Peru amazes again: another 168 Nazca Lines discovered

Peru amazes again: another 168 Nazca Lines discoveredThe new discovery could bring to light new information on the famous Nazca Lines, in Peru, still shrouded in deep mystery today

The discovery of oltre cento geoglifi in an ancient and famous desert area in Peru could bring to light new information about the mysterious pre-Columbian works of art that have intrigued scientists and visitors around the world for decades. Here's what it is.


168 new geoglyphs discovered in Peru

Ben 168 new geoglyphs were discovered in the pampas near Nazca and the surrounding area, in Perù, about three hours from the capital Lima. After field investigations, carried out from June 2019 to February 2020 with aerial photographs and drones, at the beginning of December Peruvian and Japanese researchers from Yamagata University announced the sensational discovery at the site UNESCO World Heritage Site, on the southern Pacific coast.


Geoglyphs are enormous drawings in the ground that usually depict animals (the latest discovered represented a cat) or human beings, so strongly stylized that they can only be recognized from an elevated position, so it is often necessary to fly over them to admire them. Precisely in this area of ​​Peru are the most famous in the world, known as “Nazca Lines”. According to what archaeologist Jorge Olano, head of the research program, told Reuters, the new geoglyphs found in Nazca "mostly correspond to small figures on average 2 to 6 meters long".

Dated between 100 BC and 300 AD., represent humans, felines, snakes, orcas, birds and native camelids – mammals such as llamas, guanacos and alpacas –  and are part of the repertoire of gigantic figures sculpted in the desert by ancient pre-Columbian civilisations.
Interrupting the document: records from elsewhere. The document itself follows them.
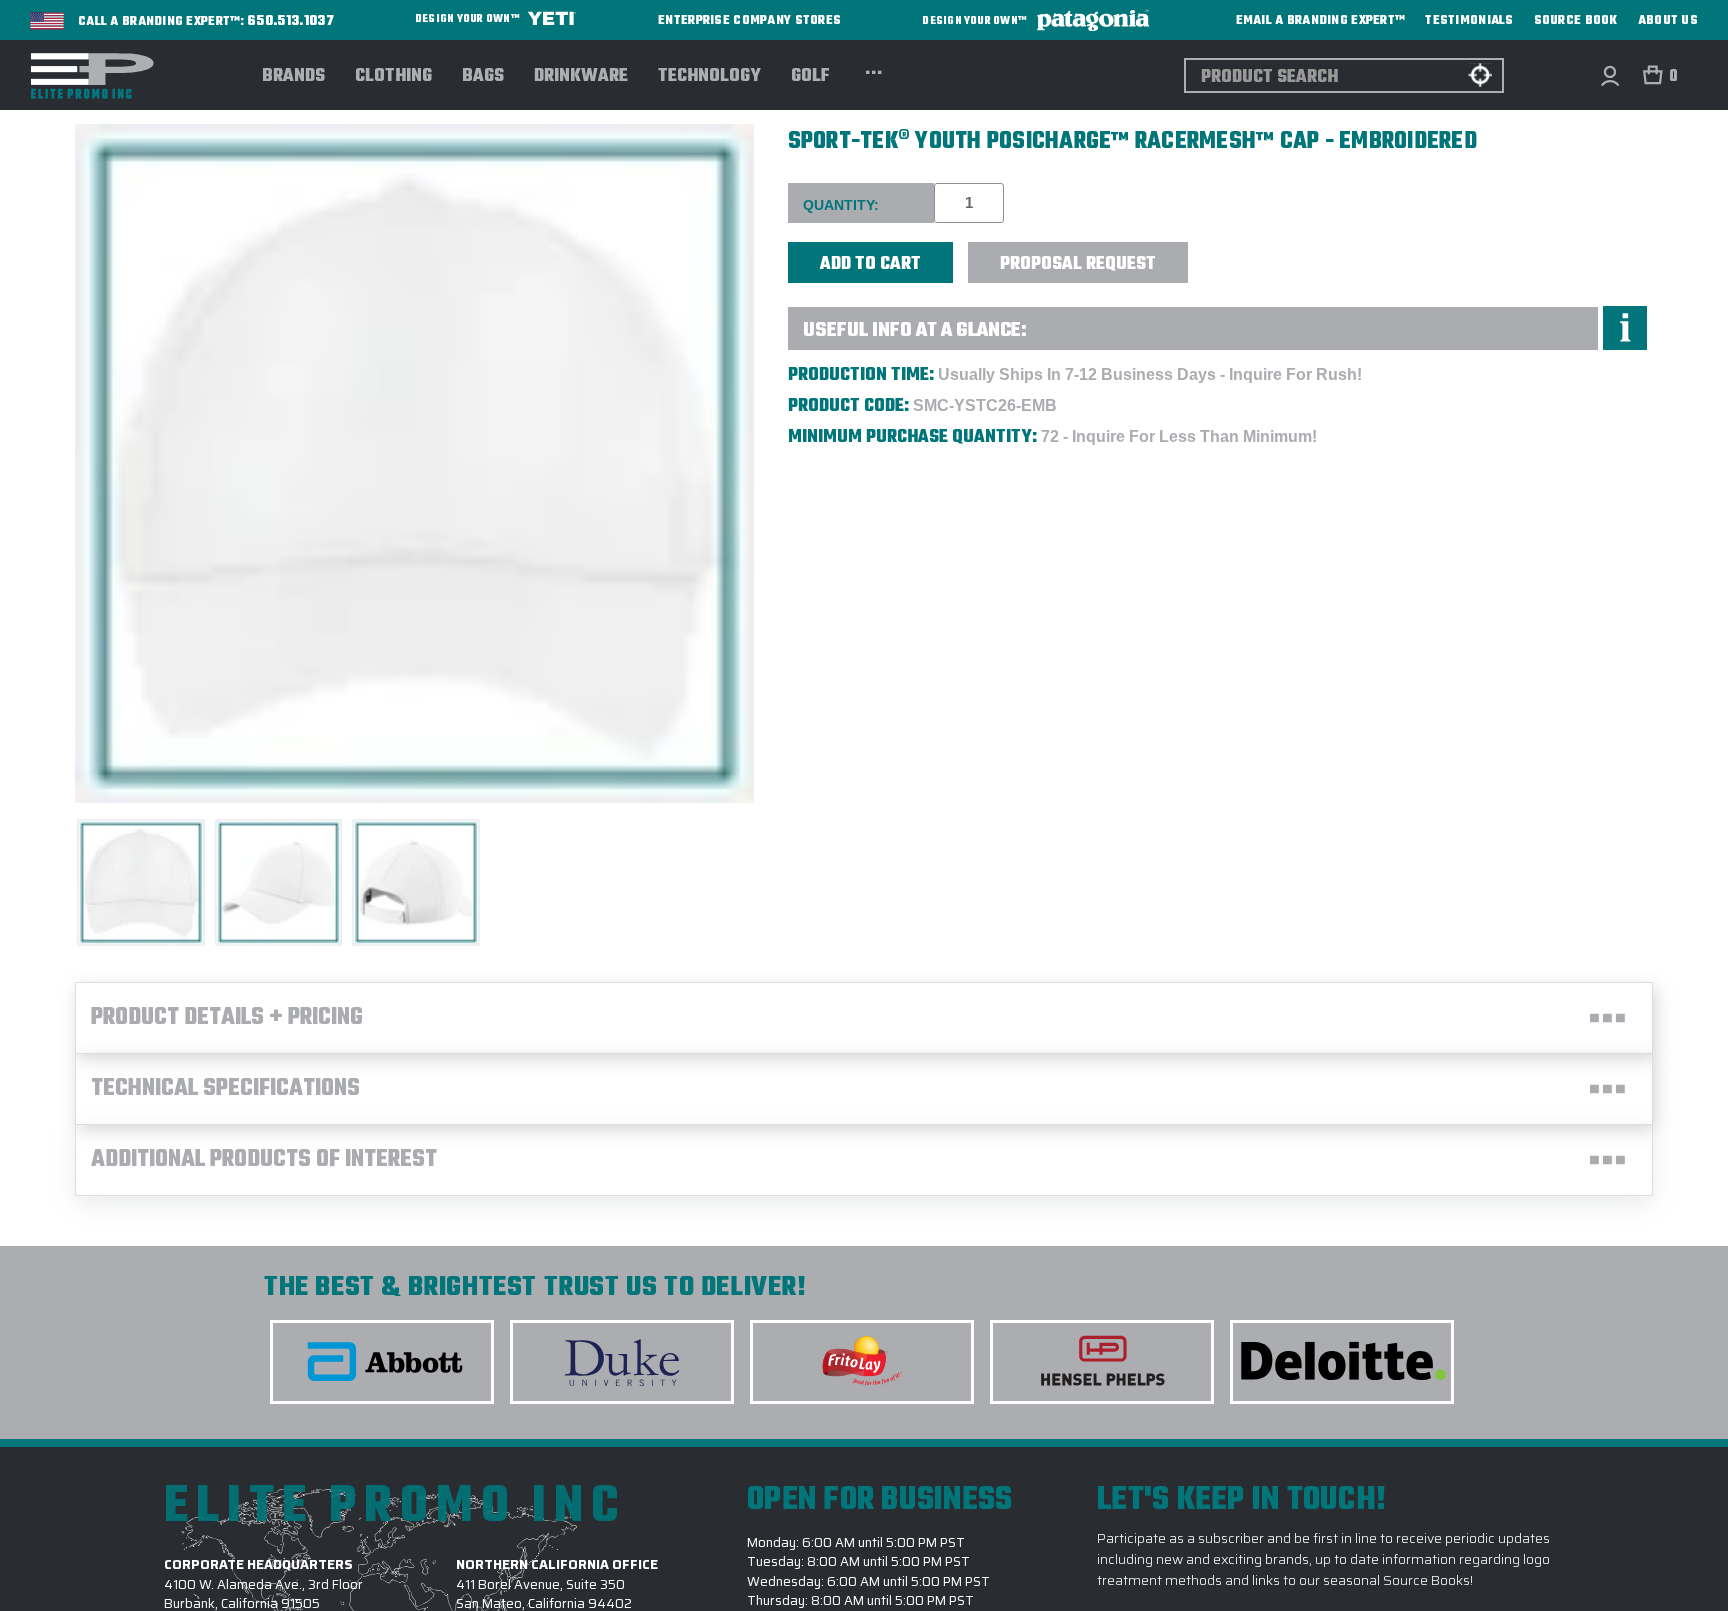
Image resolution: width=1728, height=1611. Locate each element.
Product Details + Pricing (227, 1018)
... (873, 70)
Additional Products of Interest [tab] (264, 1160)
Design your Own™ (468, 19)
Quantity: (841, 205)
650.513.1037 (291, 22)
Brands (293, 77)
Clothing (393, 77)
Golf (810, 77)
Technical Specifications (225, 1089)
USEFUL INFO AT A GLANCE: (915, 330)
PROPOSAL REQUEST (1078, 264)
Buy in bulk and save (1249, 251)
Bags (483, 77)
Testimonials (1469, 21)
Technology (709, 77)
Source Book (1576, 21)
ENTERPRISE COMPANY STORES (749, 20)
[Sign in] (1609, 75)
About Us (1668, 21)
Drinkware (581, 77)
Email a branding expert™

The discovery adds to the other 190 figures observed in the same area since 2024, i.e. since it began to be studied. However, the vastness of the territory they cover has made heritage studies and conservation more complicated.



The mystery of the Nazca Lines

The purpose of the Nazca Lines, which can only be seen from above, remains shrouded in mystery. The geoglyphs are believed to have been laid out during the heyday of the Nazca Civilization, between 300 B.C. and 500 AD. Over the years, various theories and interpretations have been put forward on their meaning and purpose, from the astronomical calendar to the cult of gods or water.

The newly discovered ones, being smaller, can also be seen from the ground, Masato Sakai, a professor at Yamagata University who led the study, told Reuters. As many as 36 of these geoglyphs were discovered in the Aja area, near the city of Nazca. The discovery of 41 geoglyphs in this area was previously announced by Yamagata University in 2014 and 2015, which led to the creation of a archaeological park in 2017 in collaboration with the Peruvian Ministry of Culture to protect them. With the latest discovery, we are now certain that a total of 77 geoglyphs are concentrated in this archaeological park


Like the other geoglyphs observed in the past, they were created by removing alluvial pebbles of various sizes and thus highlighting the white sand underneath, so as to make the lighter lines visible from far away. The studies conducted by the university in collaboration with the government of Peru have contributed to delineating and protecting the area struggling with urban and economic development. In fact, some geoglyphs risk being destroyed due to the recent expansion of mining laboratories in the archaeological park. For this reason, Yamagata University has declared that it will continue the study of geoglyphs with models based onartificial intelligence, in order to determine their distribution and exact position in the desert and contribute to the conservation of the lines.